(The data):
>>>

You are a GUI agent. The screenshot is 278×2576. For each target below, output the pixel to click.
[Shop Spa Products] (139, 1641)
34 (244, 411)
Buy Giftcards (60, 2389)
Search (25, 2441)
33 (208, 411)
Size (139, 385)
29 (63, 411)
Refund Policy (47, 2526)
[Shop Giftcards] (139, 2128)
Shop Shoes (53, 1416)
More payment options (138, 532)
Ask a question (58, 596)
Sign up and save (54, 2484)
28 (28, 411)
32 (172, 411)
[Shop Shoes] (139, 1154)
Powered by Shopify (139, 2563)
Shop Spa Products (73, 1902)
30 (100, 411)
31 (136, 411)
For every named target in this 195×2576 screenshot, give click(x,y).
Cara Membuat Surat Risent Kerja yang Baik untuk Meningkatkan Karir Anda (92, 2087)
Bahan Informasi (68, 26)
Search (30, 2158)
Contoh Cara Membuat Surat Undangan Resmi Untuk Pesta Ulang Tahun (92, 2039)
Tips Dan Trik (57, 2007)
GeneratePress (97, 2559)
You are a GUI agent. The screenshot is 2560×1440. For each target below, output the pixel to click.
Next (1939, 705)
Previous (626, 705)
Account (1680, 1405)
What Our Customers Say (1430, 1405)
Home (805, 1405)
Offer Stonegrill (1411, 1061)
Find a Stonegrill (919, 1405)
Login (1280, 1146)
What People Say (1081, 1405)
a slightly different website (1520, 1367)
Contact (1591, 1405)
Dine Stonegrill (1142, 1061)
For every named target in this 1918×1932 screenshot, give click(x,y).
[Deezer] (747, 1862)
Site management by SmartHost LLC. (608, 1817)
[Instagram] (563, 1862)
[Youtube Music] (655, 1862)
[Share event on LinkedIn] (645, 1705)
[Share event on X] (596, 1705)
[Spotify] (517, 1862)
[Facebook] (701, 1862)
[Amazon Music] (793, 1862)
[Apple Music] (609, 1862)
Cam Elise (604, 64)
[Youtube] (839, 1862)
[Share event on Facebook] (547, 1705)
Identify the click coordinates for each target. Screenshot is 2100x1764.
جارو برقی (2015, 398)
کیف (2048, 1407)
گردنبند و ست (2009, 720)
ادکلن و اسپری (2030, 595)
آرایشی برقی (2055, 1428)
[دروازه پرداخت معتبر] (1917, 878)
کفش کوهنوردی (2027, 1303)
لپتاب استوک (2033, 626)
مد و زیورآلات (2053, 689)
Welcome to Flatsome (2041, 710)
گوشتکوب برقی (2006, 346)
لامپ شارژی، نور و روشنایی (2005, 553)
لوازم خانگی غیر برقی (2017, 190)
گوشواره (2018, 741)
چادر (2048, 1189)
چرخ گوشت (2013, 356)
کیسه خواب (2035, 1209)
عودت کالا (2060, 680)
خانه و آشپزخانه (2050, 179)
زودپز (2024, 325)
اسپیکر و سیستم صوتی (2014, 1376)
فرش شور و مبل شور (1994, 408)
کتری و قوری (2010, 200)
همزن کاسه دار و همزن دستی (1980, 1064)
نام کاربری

<<<

(Problem details): Would you repeat each of the lines above exactly?

(Solution for this problem):
You are a GUI agent. The screenshot is 278×2576. For each target below, output the pixel to click.
[Shop Spa Products] (139, 1641)
34 (244, 411)
Buy Giftcards (60, 2389)
Search (25, 2441)
33 (208, 411)
Size (139, 385)
29 (63, 411)
Refund Policy (47, 2526)
[Shop Giftcards] (139, 2128)
Shop Shoes (53, 1416)
More payment options (138, 532)
Ask a question (58, 596)
Sign up and save (54, 2484)
28 (28, 411)
32 (172, 411)
[Shop Shoes] (139, 1154)
Powered by Shopify (139, 2563)
Shop Spa Products (73, 1902)
30 (100, 411)
31 (136, 411)
For every named target in this 195×2576 screenshot, give click(x,y).
Cara Membuat Surat Risent Kerja yang Baik untuk Meningkatkan Karir Anda (92, 2087)
Bahan Informasi (68, 26)
Search (30, 2158)
Contoh Cara Membuat Surat Undangan Resmi Untuk Pesta Ulang Tahun (92, 2039)
Tips Dan Trik (57, 2007)
GeneratePress (97, 2559)
You are a GUI agent. The screenshot is 2560×1440. For each target below, output the pixel to click.
Next (1939, 705)
Previous (626, 705)
Account (1680, 1405)
What Our Customers Say (1430, 1405)
Home (805, 1405)
Offer Stonegrill (1411, 1061)
Find a Stonegrill (919, 1405)
Login (1280, 1146)
What People Say (1081, 1405)
a slightly different website (1520, 1367)
Contact (1591, 1405)
Dine Stonegrill (1142, 1061)
For every named target in this 1918×1932 screenshot, give click(x,y).
[Deezer] (747, 1862)
Site management by SmartHost LLC. (608, 1817)
[Instagram] (563, 1862)
[Youtube Music] (655, 1862)
[Share event on LinkedIn] (645, 1705)
[Share event on X] (596, 1705)
[Spotify] (517, 1862)
[Facebook] (701, 1862)
[Amazon Music] (793, 1862)
[Apple Music] (609, 1862)
Cam Elise (604, 64)
[Youtube] (839, 1862)
[Share event on Facebook] (547, 1705)
Identify the click coordinates for each target. Screenshot is 2100x1764.
جارو برقی (2015, 398)
کیف (2048, 1407)
گردنبند و ست (2009, 720)
ادکلن و اسپری (2030, 595)
آرایشی برقی (2055, 1428)
[دروازه پرداخت معتبر] (1917, 878)
کفش کوهنوردی (2027, 1303)
لپتاب استوک (2033, 626)
مد و زیورآلات (2053, 689)
Welcome to Flatsome (2041, 710)
گوشتکوب برقی (2006, 346)
لامپ شارژی، نور و روشنایی (2005, 553)
لوازم خانگی غیر برقی (2017, 190)
گوشواره (2018, 741)
چادر (2048, 1189)
چرخ گوشت (2013, 356)
کیسه خواب (2035, 1209)
عودت کالا (2060, 680)
خانه و آشپزخانه (2050, 179)
زودپز (2024, 325)
اسپیکر و سیستم صوتی (2014, 1376)
فرش شور و مبل شور (1994, 408)
کتری و قوری (2010, 200)
همزن کاسه دار و همزن دستی (1980, 1064)
نام کاربری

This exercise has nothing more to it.